209 F.2d 436
KOMLOS,
v.
COMPAGNIE NATIONALE AIR FRANCE.
No. 59, Docket 22751.
United States Court of Appeals,
Second Circuit.
Argued Nov. 13, 1953.
Decided Dec. 30, 1953.
Rehearing Denied Feb. 26, 1954.
Foley & Statt, New York City (Frank J. Foley and Milton James, New York City, of counsel), for defendant-appellee.
Before SWAN, FRANK and MEDINA, Circuit Judges.
FRANK, Circuit Judge.
1. For the death of Emery Komlos there is a single indivisible cause of action with two items of damage. Since the accident resulting in Komlos' death occurred within a province of Portugal, the Portugal law (the lex loci delicti) applies. Under it, the dependent of the deceased is is entitled, upon proof of defendant's negligence, to damages for wrongful death and indemnity ('moral damages') for the psychic suffering which the death caused to her.1 Judge Leibell found,2 and we think properly so, that, under the Portugal law as submitted to him and under the law of New York,3 Bertha Komlos, the mother of the deceased, has the sole beneficial interest in any recovery for the wrongful death of Emery Komlos, since she was the deceased's sole dependent and his only next of kin as defined by the New York statute. As Administratrix of her brother's estate, Edith Komlos has standing, as a nominal plaintiff, to sue for her mother.4 The right of the administratrix to bring the action is recognized by the law of Portugal.5
Defendant argues that Royal Indemnity Company, the insurance carrier, is the statutory assignee of the cause of action for the wrongful death of Komlos because the deceased's sole dependent, his mother, elected to receive compensation and failed to sue the third-party tort-feasor (Air France) within six months after the compensation award. On the face of it, were the action here a simple action for wrongful death claiming damages for negligence alone, this contention would seem to be correct. Section 29(2) of the New York Workmen's Compensation Law provides for an automatic statutory assignment of all claims belonging to the injured employee or, in case of his death, to his surviving dependents if they elect to take compensation and fails to commence suit against the third-party tortfeasor within six months after the compensation award.
However, this is not such a case of a simple claim for damages for negligence. While that part of the cause of action demanding indemnity for defendant's negligence in causing a wrongful death is assigned by Sec. 29(2), we think the demand for 'moral damages' is not and was never meant to be. True, it has been held that a claim for the pain and suffering of the injured person is part of the claim which passes under Sec. 29(2).6 We have no doubt, therefore, that were 'moral damages' not unknown to New York law, they would similarly pass. But, since a claim for moral damages is not recoverable in New York or elsewhere in this country, we think it was not in the contemplation of the legislature and therefore does not pass under Sec. 29(2). Consequently, to allow the insurance carrier, Royal Indemnity, to sue on its assigned claim, would be to permit a splitting of the cause of action for Komlos' death. We think it clear that the policy of Sec. 29(2) is to prevent such splitting,7 and that, accordingly, to allow Royal to sue for the one assignable item of damage would be in violation of that policy.
______________________________
BRIEF 1: Write out the part of the court opinion starting with "Decided Dec. 30, 1953." and going on through "counsel), for defendant-appellee.".
BRIEF 2: Name every circuit judge the court opinion lists as hearing the case.
BRIEF 3: Carry the court opinion forward, picking up right after its last sentence.
The items that follow the court opinion are separate material with no tie to it.

[Recorded data]
______________________________
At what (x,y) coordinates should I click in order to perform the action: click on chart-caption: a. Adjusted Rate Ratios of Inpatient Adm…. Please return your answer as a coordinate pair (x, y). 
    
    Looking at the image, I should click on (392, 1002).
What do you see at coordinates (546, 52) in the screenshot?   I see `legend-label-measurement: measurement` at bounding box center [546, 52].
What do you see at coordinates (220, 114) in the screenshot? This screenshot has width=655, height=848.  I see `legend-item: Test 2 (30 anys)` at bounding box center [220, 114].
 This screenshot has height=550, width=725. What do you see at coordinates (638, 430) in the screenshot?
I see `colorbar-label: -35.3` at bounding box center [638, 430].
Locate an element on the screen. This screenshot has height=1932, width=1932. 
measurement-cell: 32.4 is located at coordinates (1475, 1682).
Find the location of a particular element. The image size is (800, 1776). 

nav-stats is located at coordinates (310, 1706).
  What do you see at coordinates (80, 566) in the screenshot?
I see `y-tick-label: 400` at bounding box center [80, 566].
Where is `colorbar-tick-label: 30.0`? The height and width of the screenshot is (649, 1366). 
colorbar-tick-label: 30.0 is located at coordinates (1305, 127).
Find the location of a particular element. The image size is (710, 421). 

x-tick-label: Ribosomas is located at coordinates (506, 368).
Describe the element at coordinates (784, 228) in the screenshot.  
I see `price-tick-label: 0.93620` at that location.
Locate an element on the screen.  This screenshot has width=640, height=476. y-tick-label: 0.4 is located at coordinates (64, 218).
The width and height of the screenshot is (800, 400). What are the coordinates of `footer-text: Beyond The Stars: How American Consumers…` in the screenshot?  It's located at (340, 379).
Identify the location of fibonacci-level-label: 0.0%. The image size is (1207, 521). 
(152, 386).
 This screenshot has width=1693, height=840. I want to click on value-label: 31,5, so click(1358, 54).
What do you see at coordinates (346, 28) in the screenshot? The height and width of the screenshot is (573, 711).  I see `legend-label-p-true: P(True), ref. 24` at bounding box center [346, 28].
______________________________
EXERCISE ANSWER 1:
Decided Dec. 30, 1953.
Rehearing Denied Feb. 26, 1954.
Foley & Statt, New York City (Frank J. Foley and Milton James, New York City, of counsel), for defendant-appellee.

EXERCISE ANSWER 2: Swan, Frank, Medina

EXERCISE ANSWER 3:
The question therefore becomes one of who shall retain the right to sue on the entire cause of action, the estate for the benefit of Mrs. Komlos or the carrier. We think the cogent reasoning in Doleman v. Levine, 295 U.S. 221, 55 S. Ct. 741, 79 L. Ed. 1402, should control here. In that case, some dependents of the deceased, elected to receive compensation under the federal Longshoremen's and Harbor Workers' Act, while other dependents elected to sue the third-party tortfeasor.8 The Court held that the insurance carrier (in that case, the employer) received only a partial assignment, that is, was subrogated to the rights of only those dependents who elected to receive compensation; having only a partial assignment, the carrier could not cause a splitting of the cause of action, for the employee's death, by bringing its own suit on its assignment. The New York Court of Appeals reached a similar conclusion as to the New York Workmen's Compensation statute, in United States Fidelity & Guaranty Co. v. Graham & Norton Co., 254 N.Y. 50, 171 N.E. 903. Both the United States Supreme Court and the New York Court of Appeals remitted the carrier, the holder of a partial assignment, to the remedy of compelling the compensated dependents to sue the tortfeasor, and thus to reimburse itself out of the proceeds of their action. We think the salutary doctrine against splitting causes of action9 should be applied here. If Royal Indemnity Company could sue on its assignment, not only would there result such a splitting but also the 'moral damages' item would evaporate. To avoid violation of the policy of the statute, we hold that the entire cause of action remains in the hands of Komlos' estate for the benefit of the mother.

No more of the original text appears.